**YOUR GOAL**
Please rewrite the records starting at the line that contains "Task: Go to previous sheet in DAX chart" and ending at the end of the records, replacing "scrollbar" with "scroll bar" and leaving everything else unchanged.

··········

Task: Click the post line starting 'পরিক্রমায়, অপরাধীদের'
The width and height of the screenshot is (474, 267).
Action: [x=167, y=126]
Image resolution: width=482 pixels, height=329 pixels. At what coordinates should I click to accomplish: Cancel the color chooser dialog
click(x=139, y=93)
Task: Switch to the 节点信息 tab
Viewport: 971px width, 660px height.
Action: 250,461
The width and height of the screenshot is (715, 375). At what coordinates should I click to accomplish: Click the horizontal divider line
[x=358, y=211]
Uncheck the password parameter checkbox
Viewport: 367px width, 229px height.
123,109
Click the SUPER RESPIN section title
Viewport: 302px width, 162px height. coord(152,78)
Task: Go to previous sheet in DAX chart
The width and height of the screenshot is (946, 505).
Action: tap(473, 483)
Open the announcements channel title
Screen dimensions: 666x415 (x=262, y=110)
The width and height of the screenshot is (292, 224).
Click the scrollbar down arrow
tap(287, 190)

··········

**TASK ANSWER**
Task: Go to previous sheet in DAX chart
The width and height of the screenshot is (946, 505).
Action: tap(473, 483)
Open the announcements channel title
Screen dimensions: 666x415 (x=262, y=110)
The width and height of the screenshot is (292, 224).
Click the scroll bar down arrow
tap(287, 190)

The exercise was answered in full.